ACTIVITY: Copy nothing but the lines from the one containing "You are a GUI" through the last line of the entries below, exactly as written and without pictures.

DATA EXTRACTS:
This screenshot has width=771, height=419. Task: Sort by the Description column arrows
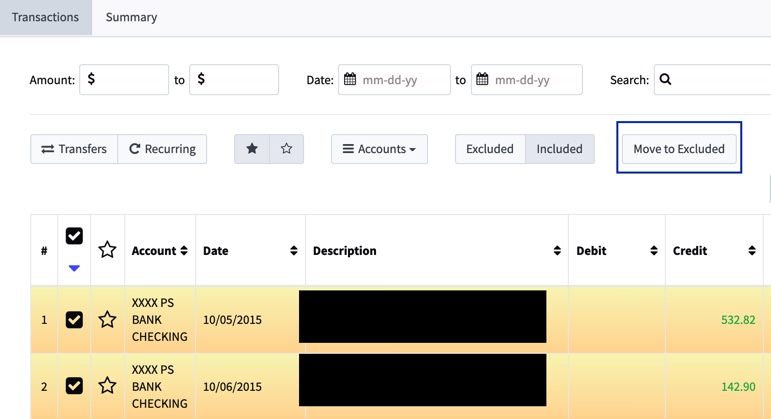(557, 250)
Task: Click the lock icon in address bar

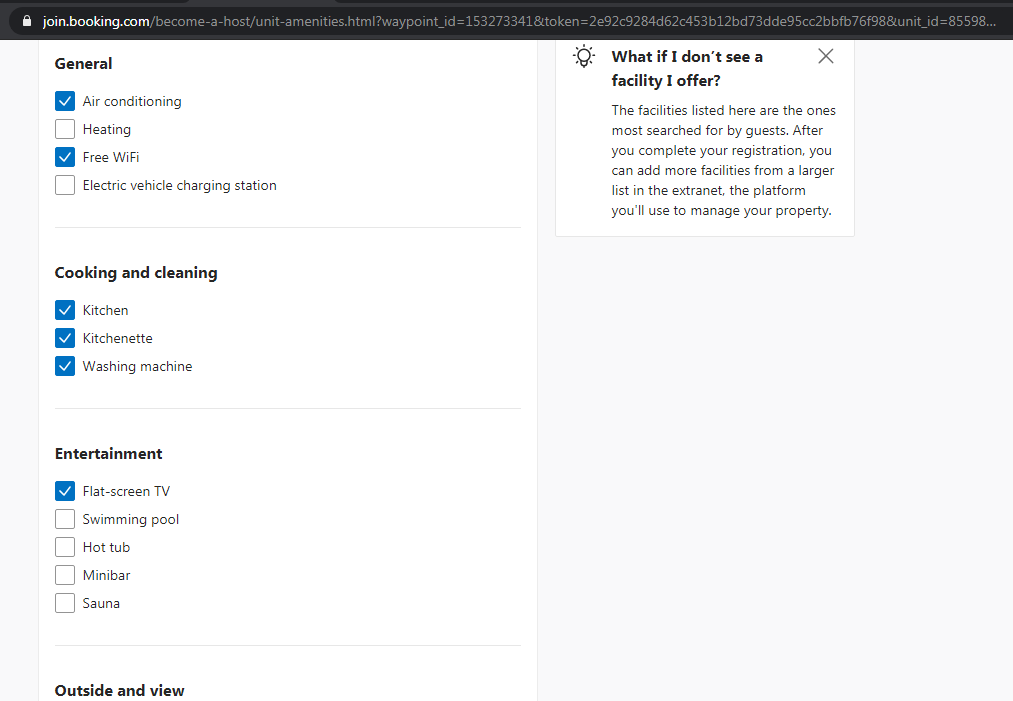Action: click(27, 20)
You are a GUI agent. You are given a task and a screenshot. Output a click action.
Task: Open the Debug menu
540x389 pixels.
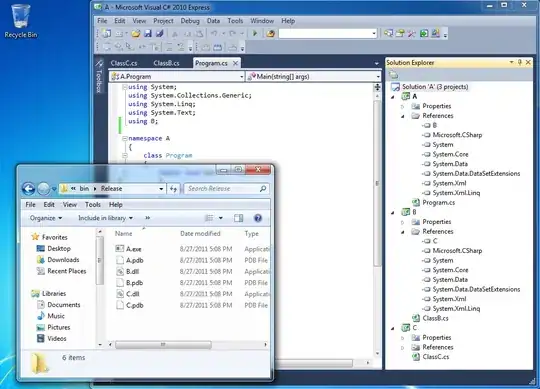click(190, 21)
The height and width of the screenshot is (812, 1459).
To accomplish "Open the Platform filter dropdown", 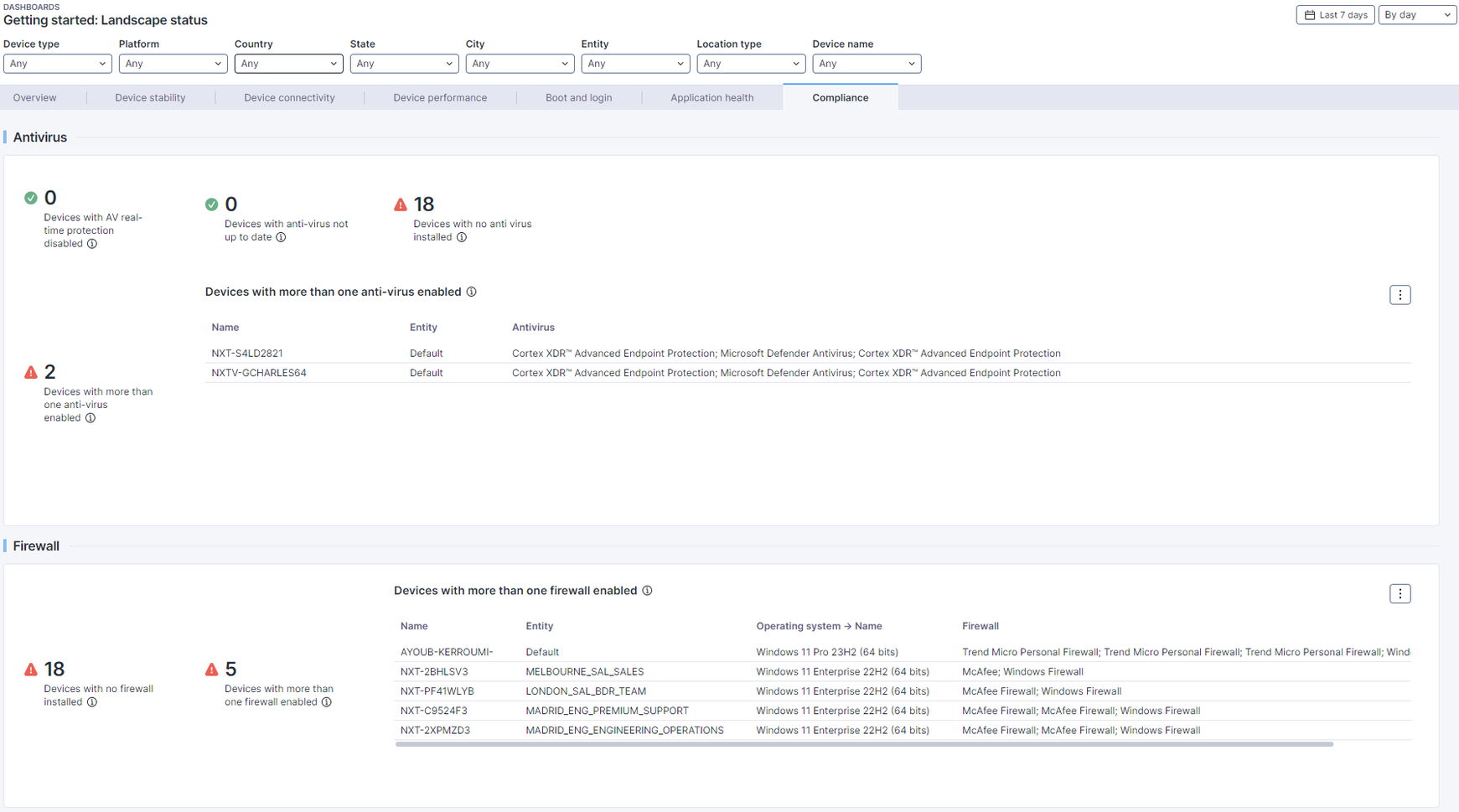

RESULT:
You are a GUI agent. You are given a task and a screenshot. Output a click action.
Task: Open the Debug menu
540x389 pixels.
click(190, 21)
The height and width of the screenshot is (812, 1459).
To accomplish "Open the Platform filter dropdown", 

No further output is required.